- **Task brief**: Reproduce nothing but the lines from the one containing "Image resolution: width=306" to the end of the records below, each exactly as written.

Collected data
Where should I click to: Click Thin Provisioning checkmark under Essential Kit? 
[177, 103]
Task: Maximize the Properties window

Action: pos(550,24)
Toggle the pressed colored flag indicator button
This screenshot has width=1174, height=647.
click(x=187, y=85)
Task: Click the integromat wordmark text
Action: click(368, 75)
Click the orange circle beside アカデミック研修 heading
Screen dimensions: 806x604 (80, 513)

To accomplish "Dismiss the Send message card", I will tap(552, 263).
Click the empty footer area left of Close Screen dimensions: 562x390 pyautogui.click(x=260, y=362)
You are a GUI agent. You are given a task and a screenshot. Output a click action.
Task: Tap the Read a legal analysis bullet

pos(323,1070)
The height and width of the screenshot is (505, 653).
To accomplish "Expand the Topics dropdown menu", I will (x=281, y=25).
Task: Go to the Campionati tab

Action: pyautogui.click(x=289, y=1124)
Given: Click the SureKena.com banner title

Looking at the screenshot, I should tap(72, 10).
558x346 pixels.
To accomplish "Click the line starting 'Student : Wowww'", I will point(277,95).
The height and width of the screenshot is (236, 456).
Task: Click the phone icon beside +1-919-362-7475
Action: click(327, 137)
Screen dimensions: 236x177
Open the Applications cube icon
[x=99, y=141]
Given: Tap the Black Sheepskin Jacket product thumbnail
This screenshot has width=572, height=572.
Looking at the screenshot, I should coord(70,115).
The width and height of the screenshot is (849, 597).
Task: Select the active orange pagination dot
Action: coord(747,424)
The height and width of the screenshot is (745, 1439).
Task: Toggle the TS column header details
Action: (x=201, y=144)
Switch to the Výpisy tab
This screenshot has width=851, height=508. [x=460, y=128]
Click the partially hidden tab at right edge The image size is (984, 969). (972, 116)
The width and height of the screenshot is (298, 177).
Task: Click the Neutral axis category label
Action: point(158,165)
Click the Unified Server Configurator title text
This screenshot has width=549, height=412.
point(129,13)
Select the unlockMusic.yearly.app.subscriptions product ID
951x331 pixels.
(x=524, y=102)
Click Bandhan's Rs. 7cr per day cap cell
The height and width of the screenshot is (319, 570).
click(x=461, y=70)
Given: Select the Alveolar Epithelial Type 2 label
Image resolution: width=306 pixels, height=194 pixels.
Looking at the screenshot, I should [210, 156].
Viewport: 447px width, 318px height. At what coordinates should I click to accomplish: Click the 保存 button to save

- **Finished task**:
Image resolution: width=306 pixels, height=194 pixels.
Looking at the screenshot, I should [210, 156].
Viewport: 447px width, 318px height. At what coordinates should I click to accomplish: Click the 保存 button to save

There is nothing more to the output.